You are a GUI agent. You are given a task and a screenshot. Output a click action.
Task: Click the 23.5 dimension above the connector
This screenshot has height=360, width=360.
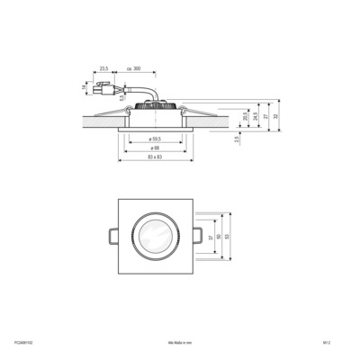104,68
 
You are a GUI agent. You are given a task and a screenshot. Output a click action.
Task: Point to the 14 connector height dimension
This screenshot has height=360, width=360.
89,87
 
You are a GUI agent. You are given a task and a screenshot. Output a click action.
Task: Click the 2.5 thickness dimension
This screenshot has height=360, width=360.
237,140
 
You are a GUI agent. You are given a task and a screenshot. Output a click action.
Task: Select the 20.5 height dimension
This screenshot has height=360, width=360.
245,116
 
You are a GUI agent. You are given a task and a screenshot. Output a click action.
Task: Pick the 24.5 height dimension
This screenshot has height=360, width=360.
255,116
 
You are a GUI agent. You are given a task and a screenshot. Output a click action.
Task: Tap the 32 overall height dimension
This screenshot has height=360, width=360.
275,116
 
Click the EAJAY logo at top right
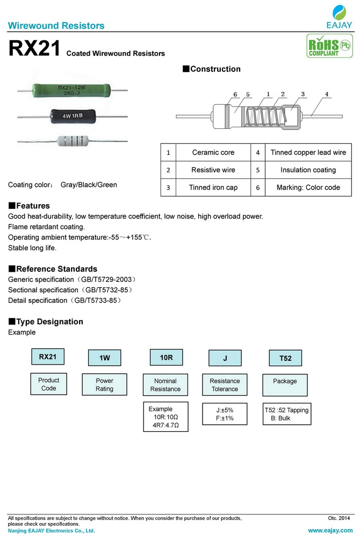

WRITTEN TASK
Extract every line of the data above that contains the word "dimension", reproducing each line unchanged.

EXERCISE ANSWER
Task: Click the 23.5 dimension above the connector
Task: Point to the 14 connector height dimension
Task: Click the 2.5 thickness dimension
Task: Select the 20.5 height dimension
Task: Pick the 24.5 height dimension
Task: Tap the 32 overall height dimension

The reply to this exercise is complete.